Third seed Berdych (15/2) is worth siding with this week as he’s got a good record at Doha having reached the final back in 2015 and semi-finals in 2016 and 2017. He leads the head-to-head against 2013 winner Gasquet 9-7 and 7-5 on hard courts, including the last three, and 6-1 against Monfils. If he can go close to repeating his best form at Doha he has a good chance of at least reaching Sunday’s final. From the bottom half of the draw second-seed Carreno-Busta would have been of interest had he played better at Abu Dhabi so instead I will side with seventh seed veteran Verdasco (12/1) who reached the semi-finals here last year when he lost an agonisingly close semi-final against eventual winner Djokovic.
Verdasco is nearing the end of his career at 34, but he’s still been playing very well as a veteran having won one ATP title and reached two ATP finals over the last two seasons and if he can reproduce that level of form this week he has a great chance of reaching Sunday’s final. There are only a few players in the bottom of the draw who look capable of stopping him; second seed Carreno-Busta, eighth seed and compatriot Lopez and NextGen star Rublev and he has beaten them all in the past so facing them again should hold no fear for him.
Pune in India is a new ATP Tournament replacing Chennai and with the conditions and players being similar to Chennai I will use that tournaments 10-year statistics to help analyse the draw. Top seed and two-time winner (2009 and 2010) Marin Cilic is the only top-10 player taking part this week, but 2017 US Open finalist and second seed Anderson and defending champion and third seed Bautista Agut (Anderson defeated Bautista Agut at Abu Dhabi at the weekend) take part this week and will help to insure we have a competitive event. The top-seed has won three of the last ten titles (last Wawrinka (2016) and they were a losing finalist twice during this period (last Tipsarevic 2012). The second seed has also won three of the last ten titles (last Bautista Agut 2017), but they were never a losing finalist during this period.
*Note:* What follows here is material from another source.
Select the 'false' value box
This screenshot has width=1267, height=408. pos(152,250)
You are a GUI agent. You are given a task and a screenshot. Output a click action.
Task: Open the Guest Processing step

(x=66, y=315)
Seeded players in general have a great record and a player seeded no higher than four won the last ten titles and a player seeded no higher than eight was a losing finalist six times during this period (last Wawrinka 2016). Unseeded players don’t have a good record in terms of winning the title over the last decade having never won the title however, there have been five losing finalists during this period (last Medvedev 2017).
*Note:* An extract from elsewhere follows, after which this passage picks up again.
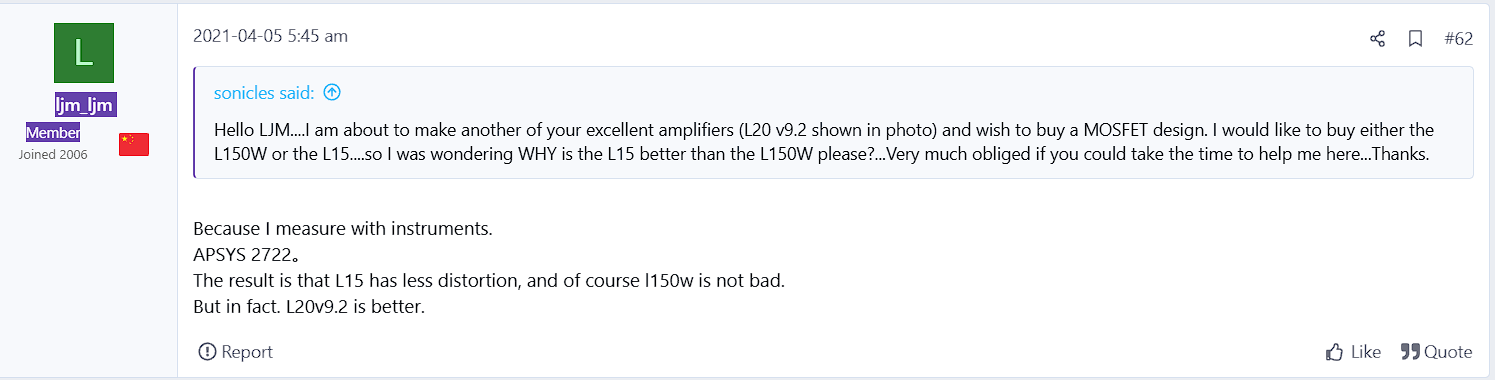Click the quotation marks icon

(1410, 352)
From a betting perspective it’s hard to look past the top-two seeds Cilic and Anderson (7/2), as Cilic has a 4-1 winning head-to-head record against main danger and defending champion Bautista Agut, and apart from fourth seed Paire the opposition Anderson faces in the bottom half of the draw is pretty average so it looks like the top-two will be tough to beat this week. As Anderson won the Abu Dhabi event at the weekend, looks back to his best and has a first-round bye he is my idea of the winner this week. He should benefit from having played a few competitive matches at the weekend and he won’t get many easier chances than this to add to his tally of three ATP hard court tournaments.
From a second-round match betting perspective it should pay dividends to oppose both Murray and Raonic at Brisbane either on the exchanges or by backing the opposing player on the handicap, given their long absence from the tour due to injury as both will be rusty and are short of top-level competitive match play. Just a reminder if you are backing all of my tournament and match betting selections I advise a 50 Point betting bank to level stakes.